Tenho que ir, meu onibus chegou.

Simone

Anônimo disse...

Paulo, Paulo.
Seus textos eu conheço bem, sempre leio, sempre mesmo. Adoro.
Só não sabia dos seus talentos fotográficos. Putaquepriu, viu? Que foto.

Fernanda Anhaia Mello disse...

Paulo....
SIMPLESMENTE LINDO!!!

Proteger obsessivamente, só sentindo na pele para saber o que significa,já protegi. não sei se obsessivamente mas...protegi e muito e não me fez bem.

3rd World Dude disse...

Que gatilhos se disparem no frio da minha barriga para que algumas gargalhadas se explodam. Que semana.
Grande texto, Paulão, e Los Muertos estão na área!
abraço cara!

Borboletas Embriagadas disse...

Paulo,


delícia é ficar um tempo sem ler suas 'complicadas letrinhas', por não estar preparada para pensar, já que pensar dói! E depois, ao encontrá-las sentir algo como um gozo...
Amei, foi a melhor que li ( hoje)...


Sua amiga que o ama muiiiiiiiiiiiiiiiito mesmo...

Flor de Papoula*

Clóvis Struchel disse...
Este comentário foi removido pelo autor.
Clóvis Struchel disse...

Adentrei mesmo em cada linhas, em cada imagem, acho que eu era o esquisito da mesa ao lado, comendo com uma lentidão demasiada, ajeitando os óculos e lendo - sem ler! - um jornal de três dias passados...
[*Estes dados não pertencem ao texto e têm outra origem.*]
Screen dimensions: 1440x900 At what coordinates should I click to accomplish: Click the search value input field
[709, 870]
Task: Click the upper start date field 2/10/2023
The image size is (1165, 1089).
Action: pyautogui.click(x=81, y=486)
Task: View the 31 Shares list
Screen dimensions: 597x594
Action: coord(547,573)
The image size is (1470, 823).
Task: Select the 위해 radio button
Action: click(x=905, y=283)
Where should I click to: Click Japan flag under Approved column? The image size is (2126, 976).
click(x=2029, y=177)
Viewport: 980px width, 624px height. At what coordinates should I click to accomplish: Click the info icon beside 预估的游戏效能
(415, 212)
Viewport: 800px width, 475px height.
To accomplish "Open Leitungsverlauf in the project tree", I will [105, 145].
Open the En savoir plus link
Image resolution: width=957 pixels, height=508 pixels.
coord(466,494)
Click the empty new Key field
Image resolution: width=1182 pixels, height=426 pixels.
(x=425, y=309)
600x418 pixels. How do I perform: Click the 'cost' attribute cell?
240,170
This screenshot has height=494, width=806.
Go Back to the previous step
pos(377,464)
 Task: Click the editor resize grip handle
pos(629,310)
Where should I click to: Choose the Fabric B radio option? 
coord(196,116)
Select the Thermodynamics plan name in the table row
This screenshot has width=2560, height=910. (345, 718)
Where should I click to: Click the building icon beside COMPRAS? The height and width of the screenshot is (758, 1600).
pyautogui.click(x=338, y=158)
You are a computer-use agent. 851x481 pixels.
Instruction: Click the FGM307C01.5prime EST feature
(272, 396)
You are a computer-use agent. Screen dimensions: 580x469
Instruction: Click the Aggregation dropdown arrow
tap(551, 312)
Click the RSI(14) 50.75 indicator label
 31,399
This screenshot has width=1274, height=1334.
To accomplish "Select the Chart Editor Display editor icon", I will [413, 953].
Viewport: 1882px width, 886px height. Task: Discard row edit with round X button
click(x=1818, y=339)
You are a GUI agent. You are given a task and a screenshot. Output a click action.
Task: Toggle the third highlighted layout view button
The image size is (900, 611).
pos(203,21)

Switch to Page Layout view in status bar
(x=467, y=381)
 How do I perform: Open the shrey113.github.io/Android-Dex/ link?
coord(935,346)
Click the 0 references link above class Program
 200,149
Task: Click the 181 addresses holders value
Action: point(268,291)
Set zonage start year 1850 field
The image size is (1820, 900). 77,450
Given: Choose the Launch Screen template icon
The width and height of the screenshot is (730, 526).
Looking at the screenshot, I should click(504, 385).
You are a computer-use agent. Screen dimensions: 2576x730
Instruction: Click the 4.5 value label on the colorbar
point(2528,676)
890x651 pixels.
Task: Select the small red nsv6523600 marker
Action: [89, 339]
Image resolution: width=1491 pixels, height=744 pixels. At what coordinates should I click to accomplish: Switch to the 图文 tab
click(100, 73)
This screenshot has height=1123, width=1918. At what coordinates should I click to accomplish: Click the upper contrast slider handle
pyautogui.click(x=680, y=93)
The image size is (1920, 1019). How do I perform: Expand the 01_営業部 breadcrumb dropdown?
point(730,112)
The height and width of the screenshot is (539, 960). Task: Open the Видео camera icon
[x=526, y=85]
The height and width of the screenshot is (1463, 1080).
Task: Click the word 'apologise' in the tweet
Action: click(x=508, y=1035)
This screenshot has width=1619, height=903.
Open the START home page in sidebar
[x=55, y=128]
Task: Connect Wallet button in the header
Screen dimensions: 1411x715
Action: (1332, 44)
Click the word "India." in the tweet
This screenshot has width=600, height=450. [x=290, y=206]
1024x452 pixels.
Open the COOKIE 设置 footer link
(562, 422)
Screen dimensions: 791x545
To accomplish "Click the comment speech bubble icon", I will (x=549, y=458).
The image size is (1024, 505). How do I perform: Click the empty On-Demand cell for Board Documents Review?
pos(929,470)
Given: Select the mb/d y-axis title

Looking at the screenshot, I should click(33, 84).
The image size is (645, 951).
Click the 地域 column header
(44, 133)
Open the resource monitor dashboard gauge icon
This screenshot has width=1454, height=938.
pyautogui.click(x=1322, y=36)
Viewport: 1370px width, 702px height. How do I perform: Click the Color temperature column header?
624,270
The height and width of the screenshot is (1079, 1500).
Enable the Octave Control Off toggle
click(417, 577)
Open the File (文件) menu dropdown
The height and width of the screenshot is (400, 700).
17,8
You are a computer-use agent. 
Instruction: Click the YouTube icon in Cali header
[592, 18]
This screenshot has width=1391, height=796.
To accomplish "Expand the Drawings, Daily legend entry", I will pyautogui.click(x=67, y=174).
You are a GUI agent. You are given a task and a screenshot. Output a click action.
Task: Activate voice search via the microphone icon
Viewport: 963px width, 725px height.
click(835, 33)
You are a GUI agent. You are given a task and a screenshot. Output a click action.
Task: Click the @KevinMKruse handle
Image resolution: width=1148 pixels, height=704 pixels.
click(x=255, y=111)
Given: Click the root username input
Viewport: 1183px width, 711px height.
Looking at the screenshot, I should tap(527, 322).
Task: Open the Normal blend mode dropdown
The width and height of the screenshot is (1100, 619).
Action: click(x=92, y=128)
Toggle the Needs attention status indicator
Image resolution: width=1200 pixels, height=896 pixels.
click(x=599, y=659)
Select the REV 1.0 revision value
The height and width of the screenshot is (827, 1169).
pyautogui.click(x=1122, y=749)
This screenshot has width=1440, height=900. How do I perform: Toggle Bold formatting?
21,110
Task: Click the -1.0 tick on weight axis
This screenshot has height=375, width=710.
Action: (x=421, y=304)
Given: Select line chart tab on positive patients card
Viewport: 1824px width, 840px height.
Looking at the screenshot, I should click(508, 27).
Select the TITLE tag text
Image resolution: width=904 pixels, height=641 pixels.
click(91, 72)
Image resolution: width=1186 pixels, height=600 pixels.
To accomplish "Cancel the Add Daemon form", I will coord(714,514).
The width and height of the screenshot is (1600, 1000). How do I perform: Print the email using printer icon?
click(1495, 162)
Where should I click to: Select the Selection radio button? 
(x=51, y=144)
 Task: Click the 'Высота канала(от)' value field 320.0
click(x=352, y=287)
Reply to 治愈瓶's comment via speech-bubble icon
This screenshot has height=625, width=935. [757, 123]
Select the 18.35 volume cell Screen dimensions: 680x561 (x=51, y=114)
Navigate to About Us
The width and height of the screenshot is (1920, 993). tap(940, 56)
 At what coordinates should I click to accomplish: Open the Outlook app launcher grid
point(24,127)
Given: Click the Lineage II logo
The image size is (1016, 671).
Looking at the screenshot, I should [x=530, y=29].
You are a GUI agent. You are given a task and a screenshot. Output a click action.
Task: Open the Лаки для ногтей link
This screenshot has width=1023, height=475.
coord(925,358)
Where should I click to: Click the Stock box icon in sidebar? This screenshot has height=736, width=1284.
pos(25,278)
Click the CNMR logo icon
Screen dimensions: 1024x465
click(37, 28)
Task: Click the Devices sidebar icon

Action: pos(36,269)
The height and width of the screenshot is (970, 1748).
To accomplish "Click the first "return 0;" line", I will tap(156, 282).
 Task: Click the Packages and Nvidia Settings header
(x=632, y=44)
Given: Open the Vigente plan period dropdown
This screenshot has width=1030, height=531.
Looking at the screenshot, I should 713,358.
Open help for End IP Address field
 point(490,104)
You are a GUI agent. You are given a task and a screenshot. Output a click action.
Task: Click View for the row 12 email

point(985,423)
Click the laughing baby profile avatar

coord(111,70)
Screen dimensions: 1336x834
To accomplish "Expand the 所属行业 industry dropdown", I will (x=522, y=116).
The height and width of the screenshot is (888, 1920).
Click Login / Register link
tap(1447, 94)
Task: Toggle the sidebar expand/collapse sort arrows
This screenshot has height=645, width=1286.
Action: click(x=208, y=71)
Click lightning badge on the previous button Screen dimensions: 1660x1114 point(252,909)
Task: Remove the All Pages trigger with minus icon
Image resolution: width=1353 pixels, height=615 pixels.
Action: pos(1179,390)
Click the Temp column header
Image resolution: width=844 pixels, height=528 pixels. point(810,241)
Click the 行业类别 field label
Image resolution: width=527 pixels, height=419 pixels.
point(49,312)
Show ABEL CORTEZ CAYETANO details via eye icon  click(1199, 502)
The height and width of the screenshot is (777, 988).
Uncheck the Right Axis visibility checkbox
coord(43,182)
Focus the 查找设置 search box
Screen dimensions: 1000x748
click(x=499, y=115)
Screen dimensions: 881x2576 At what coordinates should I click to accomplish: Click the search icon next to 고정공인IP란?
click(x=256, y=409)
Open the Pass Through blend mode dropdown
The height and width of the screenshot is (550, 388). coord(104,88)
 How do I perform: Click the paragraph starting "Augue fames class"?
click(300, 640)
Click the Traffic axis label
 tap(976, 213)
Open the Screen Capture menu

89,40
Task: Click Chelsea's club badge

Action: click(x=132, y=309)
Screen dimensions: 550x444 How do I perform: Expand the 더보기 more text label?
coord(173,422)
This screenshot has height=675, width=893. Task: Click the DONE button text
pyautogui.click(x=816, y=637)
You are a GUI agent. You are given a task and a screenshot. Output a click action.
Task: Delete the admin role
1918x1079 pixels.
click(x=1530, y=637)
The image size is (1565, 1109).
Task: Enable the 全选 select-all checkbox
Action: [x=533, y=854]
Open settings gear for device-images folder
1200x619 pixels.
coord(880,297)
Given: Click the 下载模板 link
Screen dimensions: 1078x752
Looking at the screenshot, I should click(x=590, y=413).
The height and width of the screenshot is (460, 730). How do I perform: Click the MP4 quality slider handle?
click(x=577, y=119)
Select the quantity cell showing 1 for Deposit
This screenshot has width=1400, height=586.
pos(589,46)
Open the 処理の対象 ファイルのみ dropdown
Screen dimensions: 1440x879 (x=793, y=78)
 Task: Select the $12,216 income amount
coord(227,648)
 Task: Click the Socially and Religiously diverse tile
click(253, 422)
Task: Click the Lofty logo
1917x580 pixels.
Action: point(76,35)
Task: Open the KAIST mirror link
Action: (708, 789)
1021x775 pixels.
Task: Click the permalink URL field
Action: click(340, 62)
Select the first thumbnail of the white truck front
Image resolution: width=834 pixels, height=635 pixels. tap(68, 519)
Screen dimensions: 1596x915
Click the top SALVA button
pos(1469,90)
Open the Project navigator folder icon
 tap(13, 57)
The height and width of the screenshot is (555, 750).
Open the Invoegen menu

Eu gosto dessas reticências, e de criar histórias dentro de outras histórias.



Simone e suas tatuagens...
hehe
E se ela não tiver tatuagens, eu digo que Juliana também não tem piercings! hahaha

Meu abraço, querido!
Até.

ps: Foi eu quem apagou o comentário acima, foi todo desconfigurado.Esse blogger está meio doido.

Anônimo disse...

Todos pocuramos Simone. Ou não?

Anônimo disse...

"Entender que certas escolhas acaloradas da vida é que definem as vírgulas de um sintético epitáfio...".

Realmente proporciona uma reflexão muito útil...

disse...

Tô comentando o último post, que vc falou de rock gaúcho, leito condensado e o kct a 4...
Cara, isso realmente é uma coisa que me preocupa: essas merdas musicais que estão por aí, e insistem em ser chamadas de "música"... tsc,tsc,tsc...
Depois que a gente tem filho é que liga pra essas coisas, antes disso manda todo mundo pra puta-que-o-pariu e tá tudo certo.
E aí?
Saudades de vc e das suas linhas...
E do nosso papo esquizo-prozac...
Beijocas ansiolíticas ;)

Samantha Abreu disse...

ufa!
que delícia de narrativa.

"O diálogo é um vício ao qual nunca me entreguei"

poderia até dizer que essa frase foi minha em algum momento da vida. Talvez de tantas pessoas... tantas outras.... e por isso, é fantástica.

Parabéns!
Beijo,
Samantha

JACAROA DE SANDÁLIA disse...

vi sua biografia no "culture e vulture" te achei estranhão!!!

beth tiritan disse...

o poeta diz que "de tudo fica um pouco"..será por que na gente cabe pouco? pq esse pouco é muito...de vc Paulo, sempre ficou em mim, uma marca, cravada...um carimbão gostoso, daqueles que brinquei, amando, na infância. é uma marca do SER, que mantem o respeito, a admiração, e a saudade...algo de mim que se reconhece, que te reconhece. bjo..que bjo é bom!!